═══ Estratto del documento

21 Ottobre 2025 – Revoca delle dimissioni del lavoratore durante il periodo di prova

Revoca delle dimissioni del lavoratore durante il periodo di prova

La Corte di Cassazione, con ordinanza n. 24991 del 11 settembre 2025, ha stabilito che il lavoratore può legittimamente revocare entro sette giorni le dimissioni rassegnate durante il periodo di prova, ripristinando in tal modo il rapporto di lavoro.

Nel caso esaminato dalla Corte il lavoratore, assunto in data 4 settembre 2019, dopo appena un giorno dall’inizio del periodo di prova aveva rassegnato le proprie dimissioni, salvo poi ripensarci e provvedere in data 12 settembre 2019 a revocarle.

Al fine di comprendere la portata della decisione della Corte di Cassazione va ricordato che, ai sensi dell’art. 26, D.Lgs. n. 151/2015 la validità delle dimissioni è subordinata alla presentazione in forma telematica, utilizzando i moduli resi disponibili dal Ministero del Lavoro e delle Politiche Sociali; ciò al fine di garantire la genuinità della volontà del lavoratore e arginare il fenomeno delle cd. dimissioni in bianco. Proprio a tal fine l’art. 26 prevede anche la facoltà del lavoratore di revocare entro sette giorni, con le medesime modalità, le dimissioni già rassegnate.

L’art. 26, D.Lgs. n. 151/2015 espressamente esclude dal proprio ambito di applicazione le ipotesi di cui all’art. 55, c. 4, D.Lgs. 151/2001, il lavoro domestico, le dimissioni intervenute in seda protetta (di cui all’art. 2113, c. 4, c.c.) o avanti alle commissioni di certificazione (di cui all’art. 76, D.Lgs. n. 276/2003) e i rapporti di lavoro alle dipendenze di amministrazioni pubbliche di cui all’art. 1, c. 2, D.Lgs. n. 165/2001.

══════
═══ Estratto dei dati

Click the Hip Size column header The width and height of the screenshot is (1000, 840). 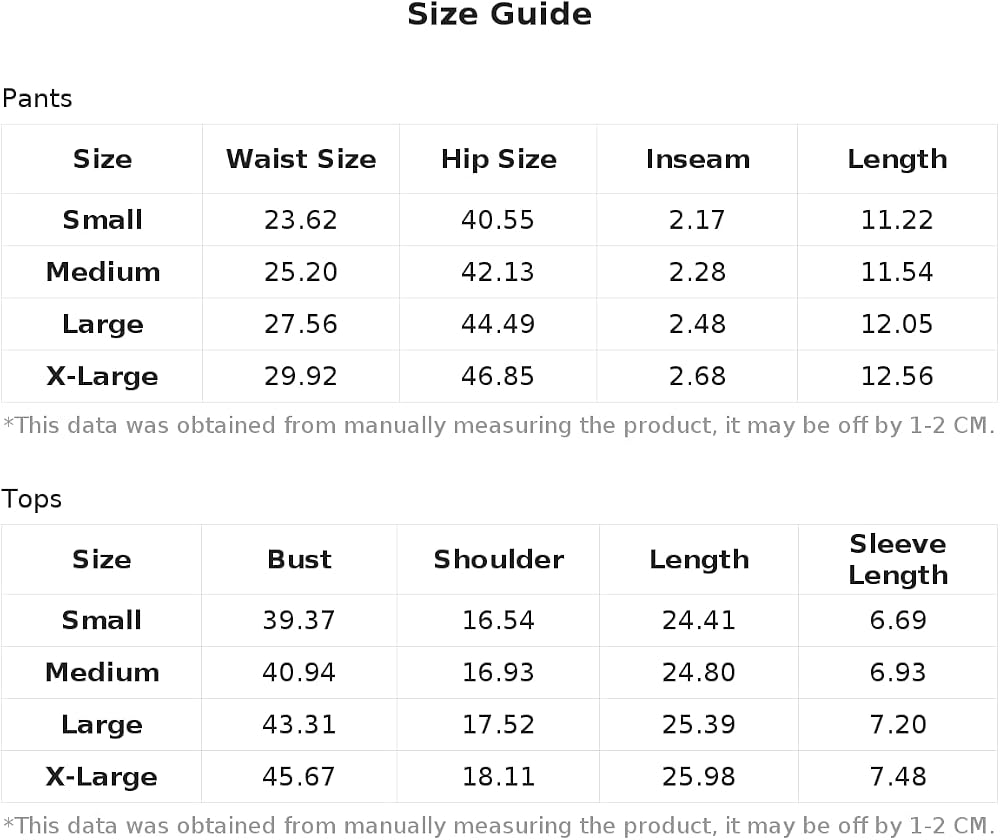499,159
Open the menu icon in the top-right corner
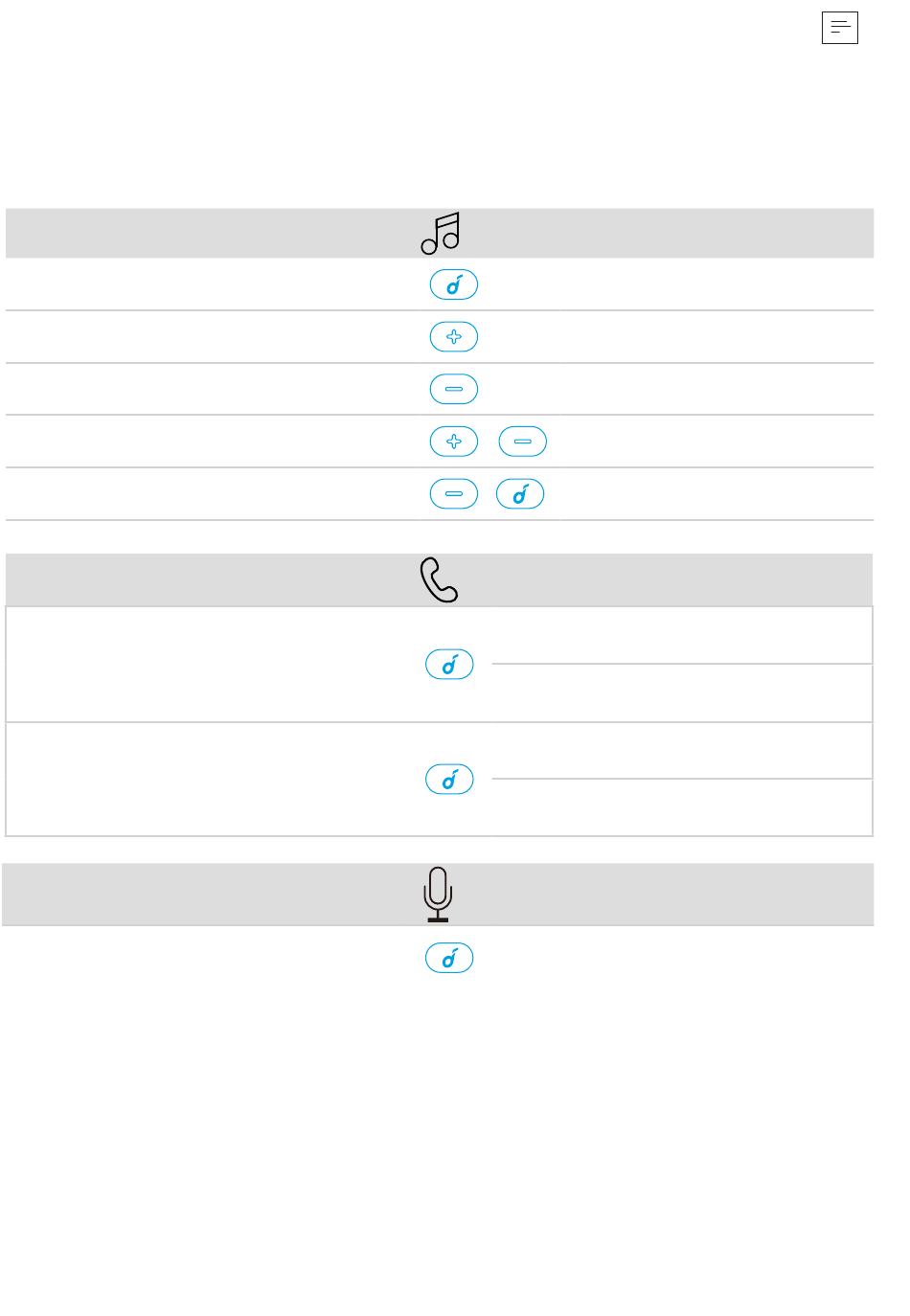Viewport: 910px width, 1316px height. [x=839, y=28]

══════

_Esercizio breve 1_.
Trascrivi parola per parola il passo del testo sulla revoca delle dimissioni compreso tra "La Corte di Cassazione, con" e "rapporto di lavoro.", estremi inclusi.
_Esercizio breve 2_.
Stabilisci se ciascuna affermazione è conforme al testo sulla revoca delle dimissioni. Per ogni affermazione rispondi sì o no e cita le parole del testo che lo dimostrano.
(a) Il lavoratore aveva rassegnato le dimissioni dopo un solo giorno dall'inizio del periodo di prova.
(b) L'ordinanza della Corte di Cassazione porta la data del 21 ottobre 2025.
(c) L'art. 26, D.Lgs. n. 151/2015 si applica anche al lavoro domestico.
_Esercizio breve 3_.
Prosegui il testo sulla revoca delle dimissioni, ripartendo subito dopo l'ultima frase riportata.
Il materiale qui riportato non serve in alcun modo per questo lavoro.

_Risultato atteso 1_.
La Corte di Cassazione, con ordinanza n. 24991 del 11 settembre 2025, ha stabilito che il lavoratore può legittimamente revocare entro sette giorni le dimissioni rassegnate durante il periodo di prova, ripristinando in tal modo il rapporto di lavoro.

_Risultato atteso 2_.
(a) Sì: "dopo appena un giorno dall’inizio del periodo di prova aveva rassegnato le proprie dimissioni".
(b) No: "con ordinanza n. 24991 del 11 settembre 2025".
(c) No: "espressamente esclude dal proprio ambito di applicazione le ipotesi di cui all’art. 55, c. 4, D.Lgs. 151/2001, il lavoro domestico".

_Risultato atteso 3_.
Nulla è stato previsto dal legislatore in merito al recesso esercitato dal lavoratore durante il periodo di prova. Nel silenzio della legge, quindi, il Ministero del Lavoro e delle Politiche Sociali con Circolare n. 12 del 4 marzo 2016 ha ritenuto escluse dalla procedura telematica prevista dall’art. 26, D.Lgs. n. 151/2015 le dimissioni rassegnate dal lavoratore durante il periodo di prova.

Tale interpretazione è stata disattesa dalla Corte di Cassazione che, con la ordinanza in esame, si è espressa in senso opposto, affermando che la procedura telematica di revoca delle dimissioni nel termine di sette giorni trova applicazione anche al recesso esercitato dal lavoratore durante il periodo di prova.

Invero, secondo l’iter argomentativo della Corte di Cassazione, le eccezioni contemplate dall’art. 26, D.Lgs. n. 151/2015 hanno carattere tassativo e non consentono, di conseguenza, una estensione ad ipotesi non espressamente contemplate (quali il recesso esercitato durante il periodo di prova).

Inoltre, sempre secondo quanto affermato dalla Corte di Cassazione, le circolari ministeriali (quali la Circolare n. 12/2016) sono meri atti interni all’amministrazione che, come tali, orientano gli uffici al fine di uniformarne l’operato, ma che non hanno alcun potere di limitare i diritti dei cittadini e né tantomeno di vincolare l’interpretazione giudiziale.

Pertanto, tenuto conto che il recesso durante il periodo di prova non rientra tra le eccezioni alla disciplina generale di revoca delle dimissioni prevista dall’art. 26, D.Lgs. n. 151/2015 e posto che con la circolare è stata prevista una deroga non contemplata dalla norma di legge, la Corte di Cassazione, facendo proprie le argomentazioni già svolte dai Giudici di primo grado e della Corte d’Appello, ha confermato la legittimità della revoca delle dimissioni esercitata dal lavoratore.

Nel caso in esame, pertanto, il rapporto di lavoro è stato considerato come mai interrotto con conseguente obbligo del datore di lavoro di riammettere in servizio il lavoratore e consentirgli l’espletamento del periodo di prova: “A fronte di una revoca valida ed efficace, le dimissioni sono state considerate come mai avvenute. Il rapporto di lavoro non si è mai interrotto e, di conseguenza, deve essere ripristinato nella sua interezza, inclusa la fase di prova”.

La decisione della Corte di Cassazione solleva alcuni interrogativi.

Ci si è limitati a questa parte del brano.